A balanced interpretation is required as not all population studies have shown strong systemic inflammatory associations. In the Framingham Offspring cohort, Vlad et al. assessed various systemic inflammatory markers and did not observe a consistent relationship with radiographic hand or knee OA [19]. This discrepancy could be due to differences  in  population  selection,  inclusion  ofcommunity-based patients instead of symptomatic patients, timing of biomarkers, and heterogeneity of OA phenotypes. The present cohort, however, comprised clinically symptomatic and radiologically graded knee OA patients, which may account for the stronger biomarker–severity relationship

At the evidence-synthesis level, Dainese et al. found that inflammatory characteristics such as synovitis, effusion, cytokines and CRP are associated with knee pain in OA, but the magnitude of the association depends on the type of marker and how it is measured [20]. This is consistent with the current results, which found that inflammatory markers were consistently linked to pain burden, but the best results were achieved with a composite biomarker score, not any individual analyte.

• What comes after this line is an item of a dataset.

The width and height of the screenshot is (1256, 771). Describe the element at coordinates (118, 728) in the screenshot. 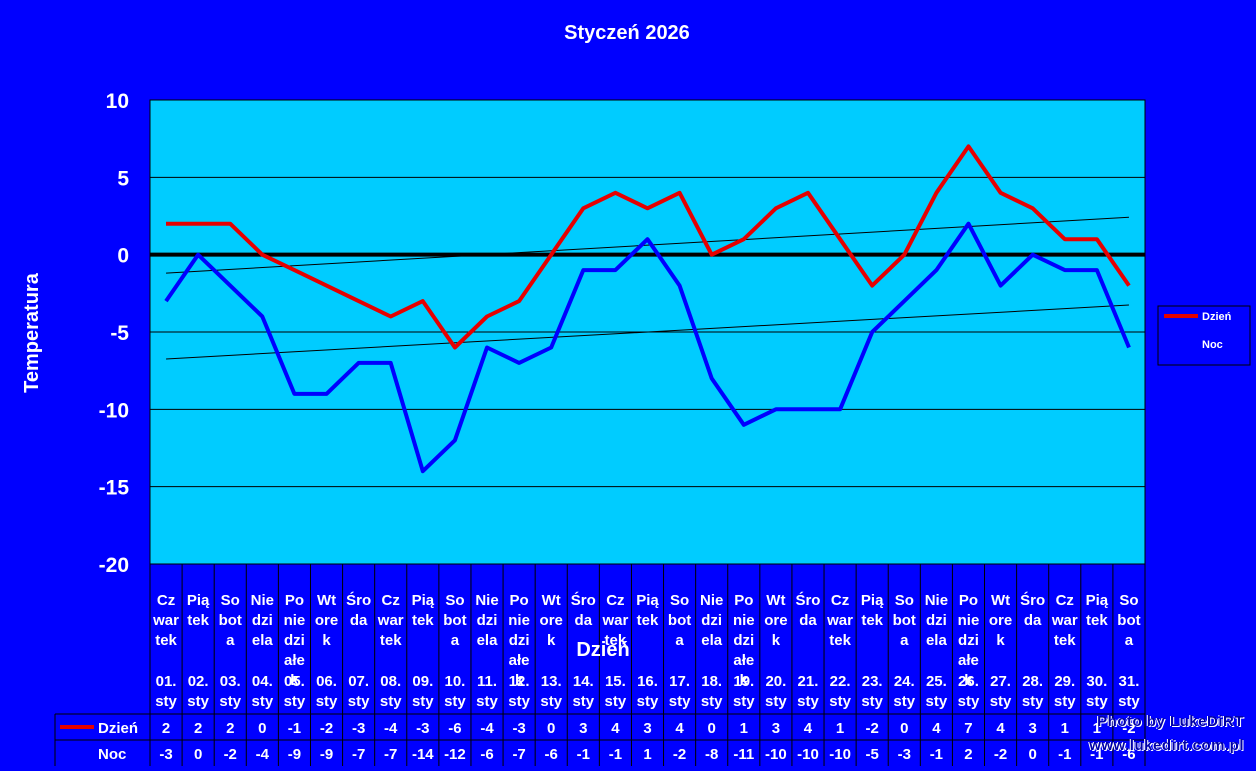

I see `table-row-label-day: Dzień` at that location. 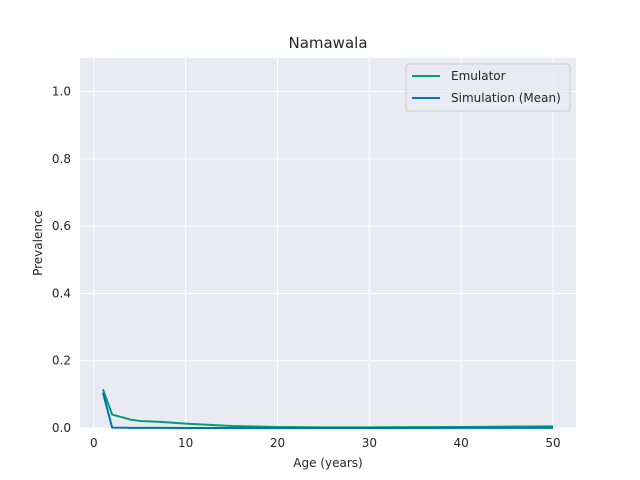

The present study has clinical implications for biochemical assessment of knee osteoarthritis. Radiographs are still important for structural grading and VAS/WOMAC scores are still important for symptom assessment. But hsCRP, IL-6, TNF-alpha, ESR and particularly a composite inflammatory biomarker score may be useful to identify patients with severe radiological disease and high pain burden. This could be helpful for risk stratification, clinical monitoring, and identification of an inflammatory OA phenotype.

 

Limitations

The present study was performed in single center with 120 patients and biomarkers were assessed at one time point, so causal relationships and progression prediction cannot be confirmed. Synovial fluid biomarkers and synovitis assessment by MRI were not done. NSAID use was more common in severe OA and could have affected inflammatory marker levels. Nevertheless, the study offers pertinent biochemical data that inflammatory biomarker burden is strongly linked to radiological severity, pain, and functional limitation in knee OA.

CONCLUSION

Inflammatory biomarkers, particularly TNF-alpha, ESR, IL-6, hsCRP, and the composite biomarker score, were significantly associated with radiological severity, pain, and functional limitation in knee osteoarthritis. These findings suggest that inflammatory biomarkers may serve as useful adjunctive tools for assessing disease severity and symptom burden.